**SUPPLIED ENTRIES:**
++++++++++
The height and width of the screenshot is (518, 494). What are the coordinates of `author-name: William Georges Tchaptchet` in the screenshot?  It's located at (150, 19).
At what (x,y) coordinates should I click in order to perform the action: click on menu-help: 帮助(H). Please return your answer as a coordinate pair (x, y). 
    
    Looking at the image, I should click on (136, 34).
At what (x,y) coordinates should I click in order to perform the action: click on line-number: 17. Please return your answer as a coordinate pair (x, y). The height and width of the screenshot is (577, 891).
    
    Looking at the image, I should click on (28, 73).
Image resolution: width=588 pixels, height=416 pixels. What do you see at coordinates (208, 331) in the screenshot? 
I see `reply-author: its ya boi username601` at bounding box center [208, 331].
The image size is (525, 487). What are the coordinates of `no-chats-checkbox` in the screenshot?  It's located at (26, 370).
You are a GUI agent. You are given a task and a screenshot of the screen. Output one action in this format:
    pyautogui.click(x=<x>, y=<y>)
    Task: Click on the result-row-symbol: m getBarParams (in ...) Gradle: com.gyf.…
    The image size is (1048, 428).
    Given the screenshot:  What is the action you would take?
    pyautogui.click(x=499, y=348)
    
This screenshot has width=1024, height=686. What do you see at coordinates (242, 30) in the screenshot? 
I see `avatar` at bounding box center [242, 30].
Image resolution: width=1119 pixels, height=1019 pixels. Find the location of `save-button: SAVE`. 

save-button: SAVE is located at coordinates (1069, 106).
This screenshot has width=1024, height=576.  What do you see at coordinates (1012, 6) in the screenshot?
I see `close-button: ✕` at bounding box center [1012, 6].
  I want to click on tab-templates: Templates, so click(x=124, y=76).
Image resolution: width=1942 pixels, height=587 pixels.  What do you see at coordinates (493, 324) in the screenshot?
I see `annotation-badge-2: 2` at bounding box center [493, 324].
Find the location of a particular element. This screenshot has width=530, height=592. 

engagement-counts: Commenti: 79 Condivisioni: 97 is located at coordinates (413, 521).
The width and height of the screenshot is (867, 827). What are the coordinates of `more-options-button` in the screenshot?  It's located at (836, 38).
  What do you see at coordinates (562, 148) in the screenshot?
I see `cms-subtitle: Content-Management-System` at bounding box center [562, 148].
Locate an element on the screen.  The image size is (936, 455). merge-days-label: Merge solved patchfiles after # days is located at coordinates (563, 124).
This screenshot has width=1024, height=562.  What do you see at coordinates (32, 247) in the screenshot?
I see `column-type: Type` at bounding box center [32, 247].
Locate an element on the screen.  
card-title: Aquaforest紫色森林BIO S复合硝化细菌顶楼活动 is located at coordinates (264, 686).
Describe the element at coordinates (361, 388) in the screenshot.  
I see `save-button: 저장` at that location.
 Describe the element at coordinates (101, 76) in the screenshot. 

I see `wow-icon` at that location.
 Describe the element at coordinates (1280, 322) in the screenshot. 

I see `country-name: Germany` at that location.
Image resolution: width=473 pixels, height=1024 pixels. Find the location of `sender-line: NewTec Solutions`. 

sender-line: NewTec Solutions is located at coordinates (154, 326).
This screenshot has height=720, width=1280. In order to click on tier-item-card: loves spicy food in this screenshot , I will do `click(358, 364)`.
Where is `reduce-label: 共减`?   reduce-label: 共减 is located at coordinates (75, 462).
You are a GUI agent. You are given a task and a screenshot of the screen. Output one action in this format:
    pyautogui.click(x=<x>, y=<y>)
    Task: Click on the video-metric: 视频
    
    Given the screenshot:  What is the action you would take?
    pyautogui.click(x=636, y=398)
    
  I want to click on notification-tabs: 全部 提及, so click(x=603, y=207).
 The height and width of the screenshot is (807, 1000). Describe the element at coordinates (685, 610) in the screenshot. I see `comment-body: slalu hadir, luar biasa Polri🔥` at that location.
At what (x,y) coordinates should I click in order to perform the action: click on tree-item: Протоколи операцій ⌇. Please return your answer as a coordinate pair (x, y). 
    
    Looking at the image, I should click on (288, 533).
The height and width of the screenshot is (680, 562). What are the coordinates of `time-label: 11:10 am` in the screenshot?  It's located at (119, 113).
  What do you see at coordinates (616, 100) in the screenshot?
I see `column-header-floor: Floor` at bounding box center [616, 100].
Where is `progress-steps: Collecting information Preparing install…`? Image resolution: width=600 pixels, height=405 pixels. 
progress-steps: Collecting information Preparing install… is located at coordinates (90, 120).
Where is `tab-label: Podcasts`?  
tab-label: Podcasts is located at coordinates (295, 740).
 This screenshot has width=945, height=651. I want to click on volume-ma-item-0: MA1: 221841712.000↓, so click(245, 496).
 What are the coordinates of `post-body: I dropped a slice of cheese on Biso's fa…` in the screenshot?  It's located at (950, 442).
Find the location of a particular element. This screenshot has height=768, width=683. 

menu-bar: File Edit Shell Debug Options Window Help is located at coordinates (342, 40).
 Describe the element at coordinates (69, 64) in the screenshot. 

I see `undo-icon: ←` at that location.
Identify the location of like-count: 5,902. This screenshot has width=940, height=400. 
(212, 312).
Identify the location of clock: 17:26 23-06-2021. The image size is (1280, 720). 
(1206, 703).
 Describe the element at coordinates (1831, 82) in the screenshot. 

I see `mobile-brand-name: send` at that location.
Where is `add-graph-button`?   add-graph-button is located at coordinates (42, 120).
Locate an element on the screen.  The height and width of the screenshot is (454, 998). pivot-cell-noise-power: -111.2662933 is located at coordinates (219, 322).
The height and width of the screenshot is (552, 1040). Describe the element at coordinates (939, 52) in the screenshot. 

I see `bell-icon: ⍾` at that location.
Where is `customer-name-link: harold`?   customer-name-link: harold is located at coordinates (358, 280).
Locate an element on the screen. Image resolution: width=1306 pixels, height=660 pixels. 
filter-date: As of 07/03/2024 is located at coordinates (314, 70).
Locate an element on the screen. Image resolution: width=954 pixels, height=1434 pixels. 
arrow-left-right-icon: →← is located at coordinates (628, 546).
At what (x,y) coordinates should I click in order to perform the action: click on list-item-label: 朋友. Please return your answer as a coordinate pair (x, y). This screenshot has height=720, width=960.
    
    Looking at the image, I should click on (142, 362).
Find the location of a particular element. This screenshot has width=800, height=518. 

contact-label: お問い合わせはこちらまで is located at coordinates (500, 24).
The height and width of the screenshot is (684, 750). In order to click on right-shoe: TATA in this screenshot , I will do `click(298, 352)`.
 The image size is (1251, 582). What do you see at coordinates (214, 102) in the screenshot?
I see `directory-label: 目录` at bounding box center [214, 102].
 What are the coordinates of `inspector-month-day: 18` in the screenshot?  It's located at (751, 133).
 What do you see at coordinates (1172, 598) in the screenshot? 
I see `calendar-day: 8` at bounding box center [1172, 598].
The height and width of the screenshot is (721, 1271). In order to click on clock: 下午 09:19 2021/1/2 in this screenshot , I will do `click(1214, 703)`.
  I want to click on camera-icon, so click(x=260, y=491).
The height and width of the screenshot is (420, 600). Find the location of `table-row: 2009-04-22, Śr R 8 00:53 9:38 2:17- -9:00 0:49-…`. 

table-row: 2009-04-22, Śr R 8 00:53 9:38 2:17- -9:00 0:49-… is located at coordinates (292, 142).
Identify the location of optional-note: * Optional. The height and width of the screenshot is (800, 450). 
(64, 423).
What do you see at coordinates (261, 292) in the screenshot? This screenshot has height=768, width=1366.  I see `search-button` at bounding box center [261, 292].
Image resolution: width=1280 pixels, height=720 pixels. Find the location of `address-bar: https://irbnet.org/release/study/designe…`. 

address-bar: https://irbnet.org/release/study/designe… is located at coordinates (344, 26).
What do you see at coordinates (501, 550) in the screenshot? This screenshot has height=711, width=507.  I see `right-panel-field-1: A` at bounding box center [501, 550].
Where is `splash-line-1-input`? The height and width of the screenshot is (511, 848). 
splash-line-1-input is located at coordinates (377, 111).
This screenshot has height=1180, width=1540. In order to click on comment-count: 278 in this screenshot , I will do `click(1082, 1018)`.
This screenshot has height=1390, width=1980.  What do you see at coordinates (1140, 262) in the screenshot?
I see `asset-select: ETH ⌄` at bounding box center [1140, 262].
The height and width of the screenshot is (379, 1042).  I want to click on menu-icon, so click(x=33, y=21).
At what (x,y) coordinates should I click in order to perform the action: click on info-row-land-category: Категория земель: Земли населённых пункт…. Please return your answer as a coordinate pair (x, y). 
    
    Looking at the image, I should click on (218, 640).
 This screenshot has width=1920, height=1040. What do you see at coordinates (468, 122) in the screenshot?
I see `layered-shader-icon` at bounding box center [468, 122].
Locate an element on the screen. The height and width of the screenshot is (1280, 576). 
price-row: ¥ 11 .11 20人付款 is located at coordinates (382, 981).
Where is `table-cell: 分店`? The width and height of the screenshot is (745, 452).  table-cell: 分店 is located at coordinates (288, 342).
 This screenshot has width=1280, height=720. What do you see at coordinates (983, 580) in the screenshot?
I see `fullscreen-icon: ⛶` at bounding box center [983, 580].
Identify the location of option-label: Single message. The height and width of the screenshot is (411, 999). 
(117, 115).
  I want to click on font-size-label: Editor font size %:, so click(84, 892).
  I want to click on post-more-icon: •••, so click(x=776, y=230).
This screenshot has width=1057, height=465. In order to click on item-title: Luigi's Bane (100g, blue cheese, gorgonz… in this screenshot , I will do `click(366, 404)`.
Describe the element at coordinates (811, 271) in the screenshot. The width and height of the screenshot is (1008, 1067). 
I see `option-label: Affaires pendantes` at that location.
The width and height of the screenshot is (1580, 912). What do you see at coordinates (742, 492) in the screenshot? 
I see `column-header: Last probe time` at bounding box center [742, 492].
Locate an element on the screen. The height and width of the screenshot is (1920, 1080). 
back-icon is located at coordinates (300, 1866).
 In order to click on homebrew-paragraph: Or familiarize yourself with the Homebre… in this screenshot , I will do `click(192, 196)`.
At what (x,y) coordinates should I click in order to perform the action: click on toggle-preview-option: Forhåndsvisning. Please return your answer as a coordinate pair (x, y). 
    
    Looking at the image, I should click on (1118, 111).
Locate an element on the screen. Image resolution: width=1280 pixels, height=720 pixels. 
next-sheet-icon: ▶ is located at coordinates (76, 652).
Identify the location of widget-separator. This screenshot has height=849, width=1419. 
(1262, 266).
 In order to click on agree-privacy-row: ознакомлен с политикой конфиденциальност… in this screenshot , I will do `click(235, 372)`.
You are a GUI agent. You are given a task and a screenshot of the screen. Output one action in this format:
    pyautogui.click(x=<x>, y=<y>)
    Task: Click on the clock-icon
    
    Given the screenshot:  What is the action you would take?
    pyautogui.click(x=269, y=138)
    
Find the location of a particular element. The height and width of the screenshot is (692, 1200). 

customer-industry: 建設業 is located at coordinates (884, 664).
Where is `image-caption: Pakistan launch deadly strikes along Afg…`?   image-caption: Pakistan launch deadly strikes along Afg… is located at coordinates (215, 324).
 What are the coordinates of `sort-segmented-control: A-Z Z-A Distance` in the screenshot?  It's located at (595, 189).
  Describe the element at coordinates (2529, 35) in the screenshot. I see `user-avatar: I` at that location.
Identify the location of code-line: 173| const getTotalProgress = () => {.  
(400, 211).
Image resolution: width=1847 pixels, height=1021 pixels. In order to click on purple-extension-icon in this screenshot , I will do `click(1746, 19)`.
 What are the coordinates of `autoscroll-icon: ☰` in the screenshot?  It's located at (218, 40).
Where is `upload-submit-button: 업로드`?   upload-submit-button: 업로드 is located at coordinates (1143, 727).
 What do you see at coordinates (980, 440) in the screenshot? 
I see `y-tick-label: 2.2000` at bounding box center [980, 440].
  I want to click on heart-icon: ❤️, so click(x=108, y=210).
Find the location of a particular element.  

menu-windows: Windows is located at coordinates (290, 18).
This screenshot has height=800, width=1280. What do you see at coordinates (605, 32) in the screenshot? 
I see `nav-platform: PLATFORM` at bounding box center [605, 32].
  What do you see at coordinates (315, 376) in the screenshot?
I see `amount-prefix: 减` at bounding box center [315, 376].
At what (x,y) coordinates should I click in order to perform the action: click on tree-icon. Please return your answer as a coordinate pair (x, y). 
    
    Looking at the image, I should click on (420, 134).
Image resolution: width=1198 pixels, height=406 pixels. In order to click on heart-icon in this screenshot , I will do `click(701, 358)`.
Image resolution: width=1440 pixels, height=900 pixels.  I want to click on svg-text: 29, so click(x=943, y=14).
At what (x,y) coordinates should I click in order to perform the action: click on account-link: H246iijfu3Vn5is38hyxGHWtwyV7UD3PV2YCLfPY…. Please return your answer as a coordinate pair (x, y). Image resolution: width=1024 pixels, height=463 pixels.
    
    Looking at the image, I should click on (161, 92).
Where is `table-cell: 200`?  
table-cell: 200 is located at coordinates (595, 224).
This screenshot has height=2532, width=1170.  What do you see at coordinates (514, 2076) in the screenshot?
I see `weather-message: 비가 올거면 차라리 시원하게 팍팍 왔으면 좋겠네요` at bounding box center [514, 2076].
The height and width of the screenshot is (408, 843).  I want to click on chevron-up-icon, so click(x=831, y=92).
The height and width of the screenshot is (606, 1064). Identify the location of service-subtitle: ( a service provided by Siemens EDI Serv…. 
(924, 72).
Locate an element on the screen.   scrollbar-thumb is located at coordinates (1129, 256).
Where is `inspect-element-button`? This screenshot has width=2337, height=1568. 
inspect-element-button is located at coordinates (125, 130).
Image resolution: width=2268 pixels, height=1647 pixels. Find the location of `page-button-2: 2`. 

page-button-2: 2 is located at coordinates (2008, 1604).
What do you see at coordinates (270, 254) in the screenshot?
++++++++++
**PROBLEM DETAILS:** Please turn the items from the first line up to and including the line containing "center [1012, 6]." into a numbered list, leaving out blank lines.

**ANSWER SECTION:**
1. The height and width of the screenshot is (518, 494). What are the coordinates of `author-name: William Georges Tchaptchet` in the screenshot?  It's located at (150, 19).
2. At what (x,y) coordinates should I click in order to perform the action: click on menu-help: 帮助(H). Please return your answer as a coordinate pair (x, y). 
3.     Looking at the image, I should click on (136, 34).
4. At what (x,y) coordinates should I click in order to perform the action: click on line-number: 17. Please return your answer as a coordinate pair (x, y). The height and width of the screenshot is (577, 891).
5.     Looking at the image, I should click on (28, 73).
6. Image resolution: width=588 pixels, height=416 pixels. What do you see at coordinates (208, 331) in the screenshot? 
7. I see `reply-author: its ya boi username601` at bounding box center [208, 331].
8. The image size is (525, 487). What are the coordinates of `no-chats-checkbox` in the screenshot?  It's located at (26, 370).
9. You are a GUI agent. You are given a task and a screenshot of the screen. Output one action in this format:
10.     pyautogui.click(x=<x>, y=<y>)
11.     Task: Click on the result-row-symbol: m getBarParams (in ...) Gradle: com.gyf.…
12.     The image size is (1048, 428).
13.     Given the screenshot:  What is the action you would take?
14.     pyautogui.click(x=499, y=348)
15. This screenshot has width=1024, height=686. What do you see at coordinates (242, 30) in the screenshot? 
16. I see `avatar` at bounding box center [242, 30].
17. Image resolution: width=1119 pixels, height=1019 pixels. Find the location of `save-button: SAVE`. 
18. save-button: SAVE is located at coordinates (1069, 106).
19. This screenshot has width=1024, height=576.  What do you see at coordinates (1012, 6) in the screenshot?
20. I see `close-button: ✕` at bounding box center [1012, 6].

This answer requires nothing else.